Romney campaign says Obama continuing 'shameful dodges' on super-PAC ad
Mitt Romney's team is hoping to keep pressure on President Obama over a controversial super-PAC ad that links the Republican presidential hopeful to the death of a cancer patient, issuing a statement Monday blasting the president's reelection campaign.
“It’s been a week since President Obama’s Super PAC unveiled its disgraceful attack on Mitt Romney — and the President is still nowhere to be found," said Romney spokesman Ryan Williams in the statement. "After repeatedly raising money for the organization, President Obama’s advisers won’t condemn the ad, and they won’t even admit the people running the Super PAC are Democrats. Americans deserve better from their president than shameful dodges and unanswered questions.”
On Monday, Obama adviser Robert Gibbs reiterated previous statements by the Obama campaign and White House noting that the president cannot legally coordinate with the super-PAC under federal election law.
Pressed by host Chuck Todd as to whether the Obama campaign should call for the ad to come down — as they urged John Edwards to do during the 2008 Democratic primary when an outside group ran an ad attacking then-Illinois Sen. Obama — Gibbs said he didn't remember that incident.

• To do:
Answer these questions using the news article on the super-PAC ad:
(a) Which Romney spokesman is quoted in the Monday statement?
(b) Which Obama adviser restated that the president cannot legally coordinate with the super-PAC?
(c) Which host pressed that adviser on whether the Obama campaign should call for the ad to come down?

• Stored dataset items:
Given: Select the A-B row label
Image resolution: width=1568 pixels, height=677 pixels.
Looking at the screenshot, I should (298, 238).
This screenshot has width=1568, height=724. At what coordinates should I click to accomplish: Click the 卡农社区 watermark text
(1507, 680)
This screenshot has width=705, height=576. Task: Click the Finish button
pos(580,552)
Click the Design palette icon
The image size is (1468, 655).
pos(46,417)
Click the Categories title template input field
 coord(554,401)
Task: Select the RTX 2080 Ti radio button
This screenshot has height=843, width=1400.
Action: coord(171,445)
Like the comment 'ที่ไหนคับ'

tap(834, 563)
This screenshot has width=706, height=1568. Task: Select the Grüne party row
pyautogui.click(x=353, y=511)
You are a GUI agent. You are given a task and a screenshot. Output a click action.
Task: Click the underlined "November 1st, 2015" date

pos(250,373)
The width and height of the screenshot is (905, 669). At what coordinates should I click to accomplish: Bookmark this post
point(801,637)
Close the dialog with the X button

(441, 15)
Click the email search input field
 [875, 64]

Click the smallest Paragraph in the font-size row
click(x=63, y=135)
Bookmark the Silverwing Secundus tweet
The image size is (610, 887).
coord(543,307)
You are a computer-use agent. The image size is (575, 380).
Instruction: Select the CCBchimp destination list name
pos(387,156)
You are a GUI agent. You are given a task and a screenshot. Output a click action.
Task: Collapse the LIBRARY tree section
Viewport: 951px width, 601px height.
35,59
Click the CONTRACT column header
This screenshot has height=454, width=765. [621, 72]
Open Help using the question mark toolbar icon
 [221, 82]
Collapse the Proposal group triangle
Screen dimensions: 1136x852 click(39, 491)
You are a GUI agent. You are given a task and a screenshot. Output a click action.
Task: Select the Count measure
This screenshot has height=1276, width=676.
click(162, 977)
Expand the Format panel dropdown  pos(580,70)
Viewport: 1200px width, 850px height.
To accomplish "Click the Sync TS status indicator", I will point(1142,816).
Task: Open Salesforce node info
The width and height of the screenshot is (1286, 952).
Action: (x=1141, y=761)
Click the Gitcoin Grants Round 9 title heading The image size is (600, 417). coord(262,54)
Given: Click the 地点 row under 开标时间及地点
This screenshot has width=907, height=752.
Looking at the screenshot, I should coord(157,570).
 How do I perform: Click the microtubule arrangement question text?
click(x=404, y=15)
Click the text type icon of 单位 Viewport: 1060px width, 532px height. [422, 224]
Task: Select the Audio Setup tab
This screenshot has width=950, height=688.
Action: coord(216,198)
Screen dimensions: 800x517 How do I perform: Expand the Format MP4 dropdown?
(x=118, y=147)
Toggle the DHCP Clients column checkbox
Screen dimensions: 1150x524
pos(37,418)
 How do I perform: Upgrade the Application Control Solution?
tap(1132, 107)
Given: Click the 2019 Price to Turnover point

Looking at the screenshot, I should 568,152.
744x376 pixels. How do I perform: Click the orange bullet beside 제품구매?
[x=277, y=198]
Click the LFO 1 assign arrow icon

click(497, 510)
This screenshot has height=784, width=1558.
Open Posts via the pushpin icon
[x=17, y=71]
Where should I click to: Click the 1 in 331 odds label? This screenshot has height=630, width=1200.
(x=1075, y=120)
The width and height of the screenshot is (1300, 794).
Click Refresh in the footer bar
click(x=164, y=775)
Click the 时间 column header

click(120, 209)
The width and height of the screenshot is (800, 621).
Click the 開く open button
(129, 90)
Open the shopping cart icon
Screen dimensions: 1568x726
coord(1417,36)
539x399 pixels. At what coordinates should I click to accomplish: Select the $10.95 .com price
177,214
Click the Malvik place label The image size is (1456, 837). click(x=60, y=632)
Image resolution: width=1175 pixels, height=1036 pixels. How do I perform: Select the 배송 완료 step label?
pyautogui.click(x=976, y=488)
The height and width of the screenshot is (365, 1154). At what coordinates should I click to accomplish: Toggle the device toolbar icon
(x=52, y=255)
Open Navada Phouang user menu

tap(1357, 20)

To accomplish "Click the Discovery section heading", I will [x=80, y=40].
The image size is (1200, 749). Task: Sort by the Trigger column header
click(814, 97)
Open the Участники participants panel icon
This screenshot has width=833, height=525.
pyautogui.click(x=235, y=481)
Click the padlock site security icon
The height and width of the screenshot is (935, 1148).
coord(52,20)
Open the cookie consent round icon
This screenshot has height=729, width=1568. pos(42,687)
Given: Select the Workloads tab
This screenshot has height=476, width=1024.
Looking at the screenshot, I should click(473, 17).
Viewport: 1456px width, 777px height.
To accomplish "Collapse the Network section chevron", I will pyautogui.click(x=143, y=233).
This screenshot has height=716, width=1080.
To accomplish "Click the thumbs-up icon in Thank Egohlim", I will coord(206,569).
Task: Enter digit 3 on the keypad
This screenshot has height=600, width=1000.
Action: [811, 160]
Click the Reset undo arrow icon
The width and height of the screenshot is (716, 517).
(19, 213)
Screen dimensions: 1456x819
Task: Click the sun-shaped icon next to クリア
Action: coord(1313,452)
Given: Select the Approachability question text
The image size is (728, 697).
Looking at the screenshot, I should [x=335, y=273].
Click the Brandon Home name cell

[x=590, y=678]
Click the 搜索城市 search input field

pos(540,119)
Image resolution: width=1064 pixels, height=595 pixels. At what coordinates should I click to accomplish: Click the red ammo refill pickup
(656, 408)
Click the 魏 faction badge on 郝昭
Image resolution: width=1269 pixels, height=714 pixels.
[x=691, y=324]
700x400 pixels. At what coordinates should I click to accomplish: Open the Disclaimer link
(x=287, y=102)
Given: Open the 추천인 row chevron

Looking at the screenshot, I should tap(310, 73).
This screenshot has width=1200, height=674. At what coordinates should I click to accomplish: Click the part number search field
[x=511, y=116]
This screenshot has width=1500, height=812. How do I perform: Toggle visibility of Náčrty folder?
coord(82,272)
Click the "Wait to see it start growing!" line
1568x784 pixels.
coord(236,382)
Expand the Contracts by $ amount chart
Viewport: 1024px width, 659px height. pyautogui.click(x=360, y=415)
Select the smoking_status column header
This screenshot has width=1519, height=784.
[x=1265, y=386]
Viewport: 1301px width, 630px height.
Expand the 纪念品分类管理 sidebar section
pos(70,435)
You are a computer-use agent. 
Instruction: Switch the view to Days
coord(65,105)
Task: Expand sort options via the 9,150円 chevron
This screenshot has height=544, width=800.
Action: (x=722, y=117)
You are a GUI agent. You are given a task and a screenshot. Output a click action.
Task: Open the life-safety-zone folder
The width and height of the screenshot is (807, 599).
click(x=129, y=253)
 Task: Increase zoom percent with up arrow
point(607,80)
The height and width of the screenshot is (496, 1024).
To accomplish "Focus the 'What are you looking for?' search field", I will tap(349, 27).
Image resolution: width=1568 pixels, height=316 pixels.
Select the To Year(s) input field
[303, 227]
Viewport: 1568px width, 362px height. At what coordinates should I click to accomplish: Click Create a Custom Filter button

• Result of this exercise:
(a) Ryan Williams
(b) Robert Gibbs
(c) Chuck Todd